I've just made Hanky Panky Pie.

Its a chocolate mousse on a biscuit base & is gorgeous!!!!!!!! 

I love the name of it esp as the dreaded D should supposedly make it off limits!

Thank you Alison for the chocomouse recipe =) 

xxx


----------



## D_G (Apr 16, 2010)

That sounds realy nice! maybe you should post the recipe....


----------



## smile4loubie (Apr 17, 2010)

Diabetic_gal10 said:


> That sounds realy nice! maybe you should post the recipe....

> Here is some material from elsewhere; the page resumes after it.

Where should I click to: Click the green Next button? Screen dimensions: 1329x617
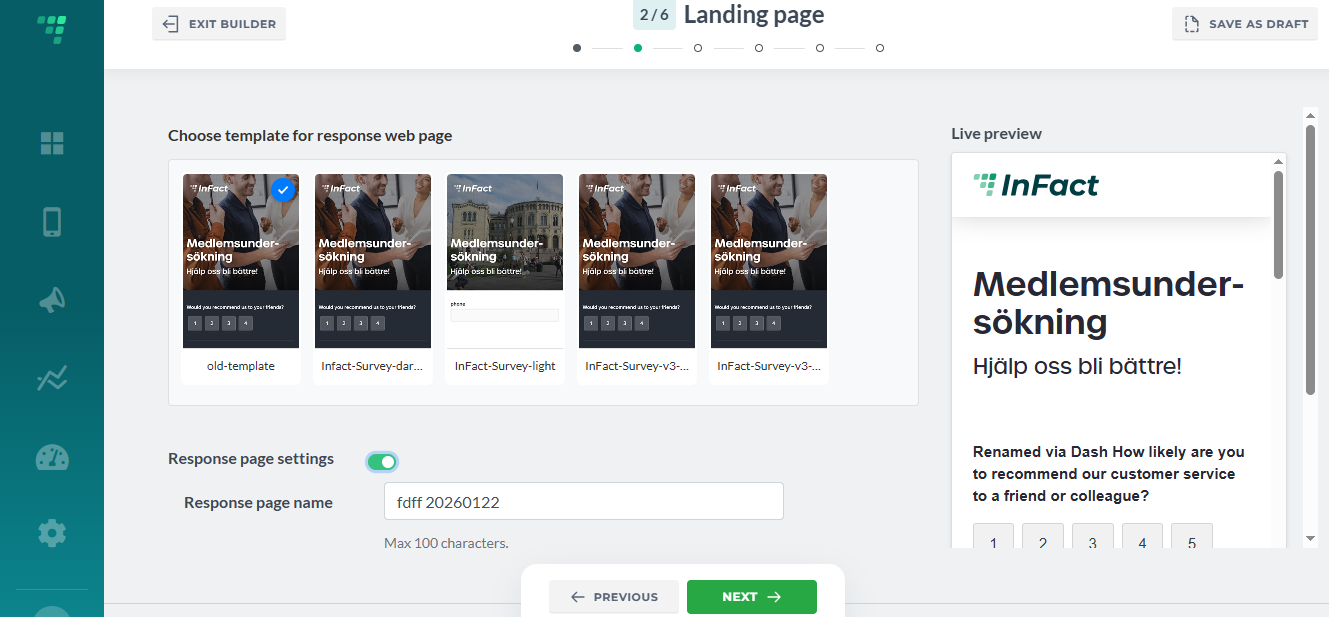point(752,597)
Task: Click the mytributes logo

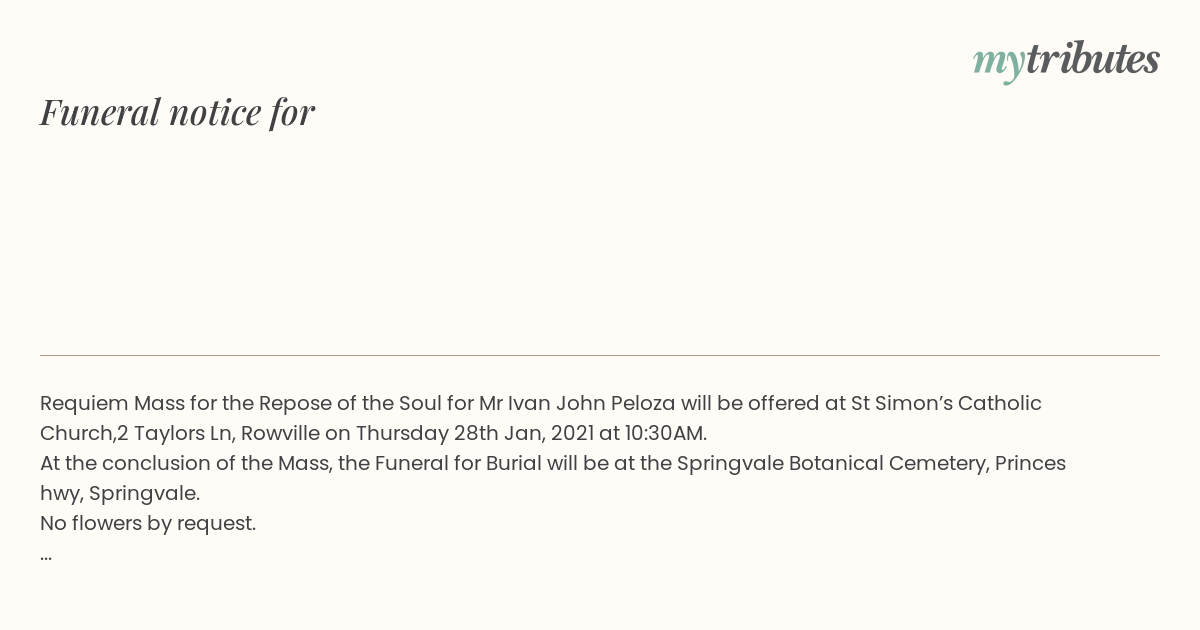Action: (x=1066, y=61)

for the choco mousse check the other thread but for the base crush up biscuits. Put some butter in a pan and melt then and biscuits and mix well. Pour into cake tin and flatten out so its firm put in fridge to set. Its hard to say how much biscuit and butter as it depends on cake tin and how thick you want the base. Once you've made the choco pour on top.  put back in fridge for 2-3 hours to set. Then enjoy  xx


----------



## am64 (Apr 17, 2010)

now that does sound yummy xxx


----------



## D_G (Apr 17, 2010)

Deffo gonna try this! thanks x


----------



## ypauly (Apr 17, 2010)

I like the idea of this too.


----------



## smile4loubie (Apr 20, 2010)

we ended up freezing it so the mouse was more like an areo icecream =) x


----------